Input data:
** BEGIN **

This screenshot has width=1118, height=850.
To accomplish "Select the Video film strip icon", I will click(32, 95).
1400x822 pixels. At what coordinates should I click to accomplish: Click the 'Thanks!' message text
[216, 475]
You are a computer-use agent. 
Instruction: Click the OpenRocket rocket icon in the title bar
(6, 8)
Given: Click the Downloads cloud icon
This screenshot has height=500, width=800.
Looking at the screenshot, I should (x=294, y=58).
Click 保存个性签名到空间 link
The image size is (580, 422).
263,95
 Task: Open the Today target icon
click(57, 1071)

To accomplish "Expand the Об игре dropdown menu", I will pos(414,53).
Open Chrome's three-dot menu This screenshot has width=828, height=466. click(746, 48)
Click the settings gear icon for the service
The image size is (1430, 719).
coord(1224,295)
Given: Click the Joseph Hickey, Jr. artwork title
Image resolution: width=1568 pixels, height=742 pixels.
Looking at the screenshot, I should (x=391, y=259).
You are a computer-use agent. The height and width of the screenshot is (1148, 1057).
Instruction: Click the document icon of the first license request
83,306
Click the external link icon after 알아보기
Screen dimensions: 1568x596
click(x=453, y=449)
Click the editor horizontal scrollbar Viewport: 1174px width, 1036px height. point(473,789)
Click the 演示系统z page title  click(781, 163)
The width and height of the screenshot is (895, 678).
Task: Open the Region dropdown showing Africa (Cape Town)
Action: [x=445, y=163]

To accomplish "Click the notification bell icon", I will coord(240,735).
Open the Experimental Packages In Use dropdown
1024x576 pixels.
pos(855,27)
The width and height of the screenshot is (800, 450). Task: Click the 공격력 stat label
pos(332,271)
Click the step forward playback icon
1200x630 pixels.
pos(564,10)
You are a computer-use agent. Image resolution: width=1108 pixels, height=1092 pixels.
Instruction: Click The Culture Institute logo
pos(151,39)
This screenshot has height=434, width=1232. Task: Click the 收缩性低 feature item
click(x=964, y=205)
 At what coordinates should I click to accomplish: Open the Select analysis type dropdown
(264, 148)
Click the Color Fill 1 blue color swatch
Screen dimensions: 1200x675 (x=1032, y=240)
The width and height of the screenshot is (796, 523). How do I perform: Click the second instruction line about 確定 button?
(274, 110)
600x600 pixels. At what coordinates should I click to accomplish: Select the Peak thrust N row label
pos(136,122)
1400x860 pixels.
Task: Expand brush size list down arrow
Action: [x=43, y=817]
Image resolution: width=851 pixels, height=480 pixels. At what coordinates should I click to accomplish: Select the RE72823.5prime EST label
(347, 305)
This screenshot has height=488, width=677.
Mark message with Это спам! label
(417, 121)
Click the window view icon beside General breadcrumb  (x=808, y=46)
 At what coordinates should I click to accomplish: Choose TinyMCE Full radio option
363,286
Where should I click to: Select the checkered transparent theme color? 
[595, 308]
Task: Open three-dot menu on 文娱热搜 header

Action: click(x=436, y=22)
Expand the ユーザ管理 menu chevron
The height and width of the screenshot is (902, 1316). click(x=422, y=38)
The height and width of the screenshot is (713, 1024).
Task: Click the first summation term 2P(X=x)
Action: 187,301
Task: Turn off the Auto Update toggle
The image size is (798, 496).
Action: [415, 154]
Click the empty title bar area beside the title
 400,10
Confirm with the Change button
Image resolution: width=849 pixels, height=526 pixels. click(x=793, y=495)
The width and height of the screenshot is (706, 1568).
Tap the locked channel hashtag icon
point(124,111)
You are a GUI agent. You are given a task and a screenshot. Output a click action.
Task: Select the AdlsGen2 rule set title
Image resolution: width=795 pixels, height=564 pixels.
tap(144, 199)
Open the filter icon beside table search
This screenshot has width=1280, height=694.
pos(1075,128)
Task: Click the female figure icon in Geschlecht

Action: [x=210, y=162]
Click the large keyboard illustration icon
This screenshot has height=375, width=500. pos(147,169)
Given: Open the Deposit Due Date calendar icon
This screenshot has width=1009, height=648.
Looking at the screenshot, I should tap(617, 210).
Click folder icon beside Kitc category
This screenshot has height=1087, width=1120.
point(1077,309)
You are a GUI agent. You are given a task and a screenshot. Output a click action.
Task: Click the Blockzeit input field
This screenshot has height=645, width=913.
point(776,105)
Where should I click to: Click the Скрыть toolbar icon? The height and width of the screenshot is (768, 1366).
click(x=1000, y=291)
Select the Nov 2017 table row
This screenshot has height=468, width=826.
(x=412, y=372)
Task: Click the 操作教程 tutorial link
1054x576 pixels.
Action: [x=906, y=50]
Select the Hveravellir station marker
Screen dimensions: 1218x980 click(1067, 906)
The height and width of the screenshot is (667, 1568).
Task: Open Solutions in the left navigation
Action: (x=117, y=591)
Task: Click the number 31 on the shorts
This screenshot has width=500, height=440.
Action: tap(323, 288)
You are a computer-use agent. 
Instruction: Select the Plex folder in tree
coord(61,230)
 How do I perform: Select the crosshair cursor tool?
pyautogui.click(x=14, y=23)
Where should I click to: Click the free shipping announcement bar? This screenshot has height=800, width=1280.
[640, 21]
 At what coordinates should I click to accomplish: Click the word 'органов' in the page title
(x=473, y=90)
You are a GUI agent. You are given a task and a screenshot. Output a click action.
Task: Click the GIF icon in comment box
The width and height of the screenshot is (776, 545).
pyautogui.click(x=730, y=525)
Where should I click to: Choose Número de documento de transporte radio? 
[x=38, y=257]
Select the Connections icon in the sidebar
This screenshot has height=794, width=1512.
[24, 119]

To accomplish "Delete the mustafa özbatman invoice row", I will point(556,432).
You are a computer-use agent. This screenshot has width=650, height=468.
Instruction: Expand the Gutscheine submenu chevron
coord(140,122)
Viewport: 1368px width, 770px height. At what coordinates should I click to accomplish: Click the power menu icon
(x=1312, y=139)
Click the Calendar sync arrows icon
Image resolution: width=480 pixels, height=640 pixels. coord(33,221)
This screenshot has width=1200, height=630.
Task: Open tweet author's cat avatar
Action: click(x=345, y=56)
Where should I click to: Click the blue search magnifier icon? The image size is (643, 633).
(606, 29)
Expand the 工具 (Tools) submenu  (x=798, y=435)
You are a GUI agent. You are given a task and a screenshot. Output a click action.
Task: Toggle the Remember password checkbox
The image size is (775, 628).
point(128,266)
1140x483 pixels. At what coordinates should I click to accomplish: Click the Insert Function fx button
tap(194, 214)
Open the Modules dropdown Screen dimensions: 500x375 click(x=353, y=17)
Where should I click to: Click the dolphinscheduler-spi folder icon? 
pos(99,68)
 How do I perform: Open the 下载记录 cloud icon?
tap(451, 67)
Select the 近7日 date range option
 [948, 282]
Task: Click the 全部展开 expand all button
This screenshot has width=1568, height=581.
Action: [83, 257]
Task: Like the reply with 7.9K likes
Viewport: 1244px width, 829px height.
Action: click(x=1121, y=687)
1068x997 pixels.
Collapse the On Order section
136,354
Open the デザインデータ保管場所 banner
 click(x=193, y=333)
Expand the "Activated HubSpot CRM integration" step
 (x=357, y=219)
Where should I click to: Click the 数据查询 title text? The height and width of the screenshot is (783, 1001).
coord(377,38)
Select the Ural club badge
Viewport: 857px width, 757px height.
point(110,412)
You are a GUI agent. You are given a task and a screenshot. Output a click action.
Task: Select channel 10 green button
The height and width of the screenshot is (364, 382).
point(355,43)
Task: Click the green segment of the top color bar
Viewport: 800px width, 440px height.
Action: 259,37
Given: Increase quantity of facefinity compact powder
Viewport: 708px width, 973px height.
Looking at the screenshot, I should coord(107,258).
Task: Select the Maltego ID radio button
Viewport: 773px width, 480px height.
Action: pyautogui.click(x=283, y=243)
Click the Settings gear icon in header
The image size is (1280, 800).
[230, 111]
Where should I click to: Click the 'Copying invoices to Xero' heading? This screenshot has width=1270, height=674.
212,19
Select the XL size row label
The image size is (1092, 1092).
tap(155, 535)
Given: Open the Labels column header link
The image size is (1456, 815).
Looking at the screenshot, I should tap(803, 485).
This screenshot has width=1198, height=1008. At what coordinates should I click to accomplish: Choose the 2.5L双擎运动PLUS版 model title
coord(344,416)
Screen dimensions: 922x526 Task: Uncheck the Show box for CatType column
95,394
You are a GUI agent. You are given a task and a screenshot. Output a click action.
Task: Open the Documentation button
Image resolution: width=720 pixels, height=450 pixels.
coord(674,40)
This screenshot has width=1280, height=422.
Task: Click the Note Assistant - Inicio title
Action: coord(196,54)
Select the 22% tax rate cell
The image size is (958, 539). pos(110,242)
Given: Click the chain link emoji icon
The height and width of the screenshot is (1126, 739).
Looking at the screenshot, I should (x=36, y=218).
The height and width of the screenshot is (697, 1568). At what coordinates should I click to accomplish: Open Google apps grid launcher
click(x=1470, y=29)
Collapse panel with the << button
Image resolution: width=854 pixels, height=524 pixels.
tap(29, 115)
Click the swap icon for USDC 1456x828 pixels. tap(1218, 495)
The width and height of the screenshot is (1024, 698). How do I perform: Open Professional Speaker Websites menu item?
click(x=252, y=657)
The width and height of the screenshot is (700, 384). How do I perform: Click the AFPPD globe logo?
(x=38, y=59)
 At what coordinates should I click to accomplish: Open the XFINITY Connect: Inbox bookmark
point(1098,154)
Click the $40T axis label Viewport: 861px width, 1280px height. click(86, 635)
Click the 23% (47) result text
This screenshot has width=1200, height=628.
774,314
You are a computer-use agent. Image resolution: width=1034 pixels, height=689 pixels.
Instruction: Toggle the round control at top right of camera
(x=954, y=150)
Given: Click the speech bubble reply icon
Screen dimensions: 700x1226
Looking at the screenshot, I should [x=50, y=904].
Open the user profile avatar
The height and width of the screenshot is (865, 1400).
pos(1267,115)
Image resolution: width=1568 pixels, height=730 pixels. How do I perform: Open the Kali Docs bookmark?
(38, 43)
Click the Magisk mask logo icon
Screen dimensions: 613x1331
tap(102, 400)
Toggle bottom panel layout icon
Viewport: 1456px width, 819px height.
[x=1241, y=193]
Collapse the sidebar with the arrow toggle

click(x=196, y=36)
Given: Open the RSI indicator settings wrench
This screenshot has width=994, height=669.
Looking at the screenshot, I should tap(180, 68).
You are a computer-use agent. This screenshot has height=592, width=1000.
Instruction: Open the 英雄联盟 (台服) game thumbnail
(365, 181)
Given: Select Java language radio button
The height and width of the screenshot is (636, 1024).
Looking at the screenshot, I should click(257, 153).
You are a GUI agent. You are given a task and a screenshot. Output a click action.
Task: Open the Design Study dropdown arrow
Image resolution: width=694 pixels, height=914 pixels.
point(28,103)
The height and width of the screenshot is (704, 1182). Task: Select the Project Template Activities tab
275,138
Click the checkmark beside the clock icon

** END **

Written exercise: Rewrite everything in the listing above from the line containing "Click the swap" down to the line containing "Click the $40T", with both of those lines included. Keep every line, requests too, but add 44 to each coordinate number in the answers.

Result of the task:
Click the swap icon for USDC 1456x828 pixels. tap(1262, 539)
The width and height of the screenshot is (1024, 698). How do I perform: Open Professional Speaker Websites menu item?
click(x=296, y=701)
The width and height of the screenshot is (700, 384). How do I perform: Click the AFPPD globe logo?
(x=82, y=103)
 At what coordinates should I click to accomplish: Open the XFINITY Connect: Inbox bookmark
point(1142,198)
Click the $40T axis label Viewport: 861px width, 1280px height. click(130, 679)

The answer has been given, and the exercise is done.